IL-1β Augments TNF-α–Mediated Inflammatory Responses from Lung Epithelial Cells

Abstract

Interleukin-1β (IL-1β) and tumor necrosis factor-α (TNF-α) mediate the development of numerous inflammatory lung diseases. Since IL-1β is typically activated in situations where TNF-α is produced, it was hypothesized that IL-1β alters TNF-α–induced proinflammatory epithelial cell function by altering TNF receptor shedding and surface abundance. In this study, the impact of IL-1β on TNF-α–mediated chemokine production as well as TNF receptor surface expression and shedding were investigated from mouse pulmonary epithelial cells (MLE-15). Interleukin-1β rapidly and persistently enhanced soluble and surface TNFR2. These effects were dependent on TNFR1 expression.
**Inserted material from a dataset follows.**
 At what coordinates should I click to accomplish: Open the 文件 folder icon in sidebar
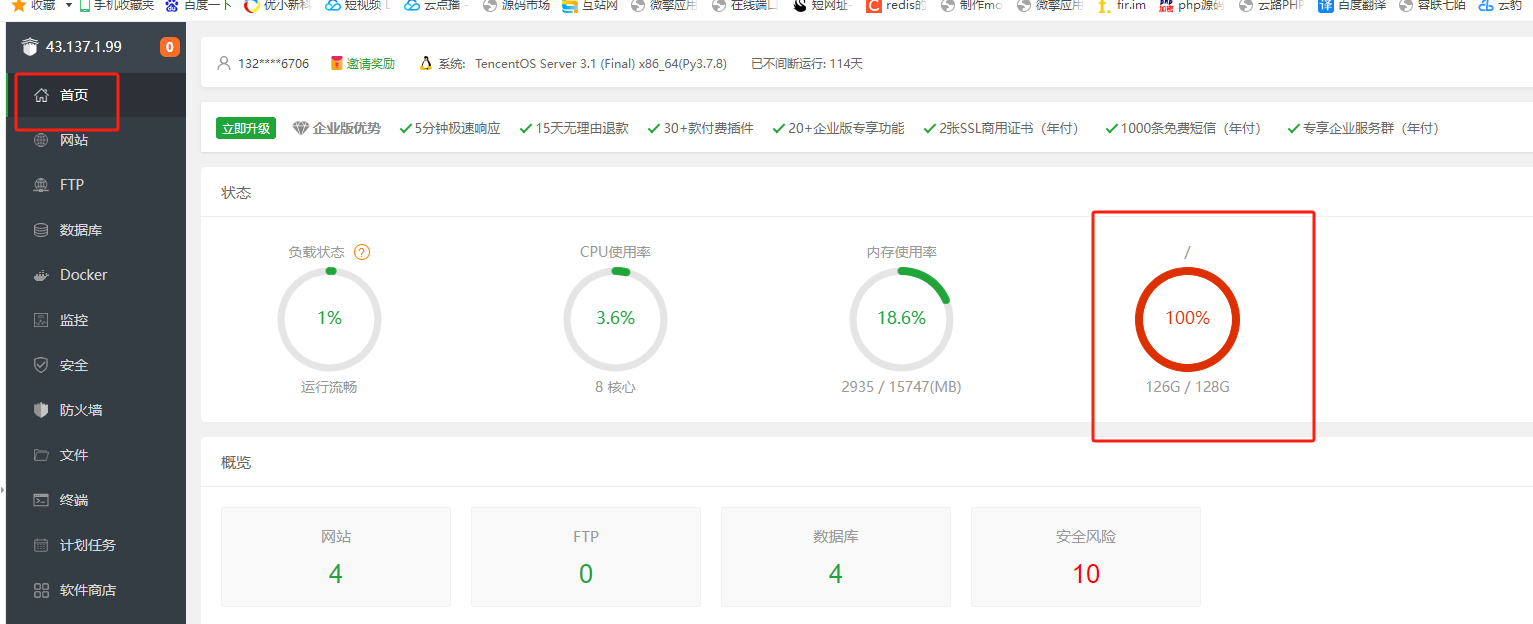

TNFR2 small-interfering RNA (siRNA) shifted IL-1β responses, significantly increasing surface and shed TNFR1 implying IL-1β selectively modifies TNF receptors depending on cellular receptor composition. mRNA expression of both receptors was unaltered by IL-1β up to 24 h or in combination with TNF-α indicating effects were post-transcriptional. Interleukin-1β pretreatment enhanced TNF-α–induced macrophage inflammatory protein (MIP)-2 and KC mRNA expression as well as MIP-2 and KC protein levels at the same time point analyzed. Experiments utilizing siRNA against the TNF receptors and a TNFR1 neutralizing antibody demonstrated TNF-α induced MIP-2 through TNFR1, whereas both receptors may have contributed to KC production. These data suggest IL-1β modulates TNF-α–mediated inflammatory lung diseases by enhancing epithelial cell TNF receptor surface expression.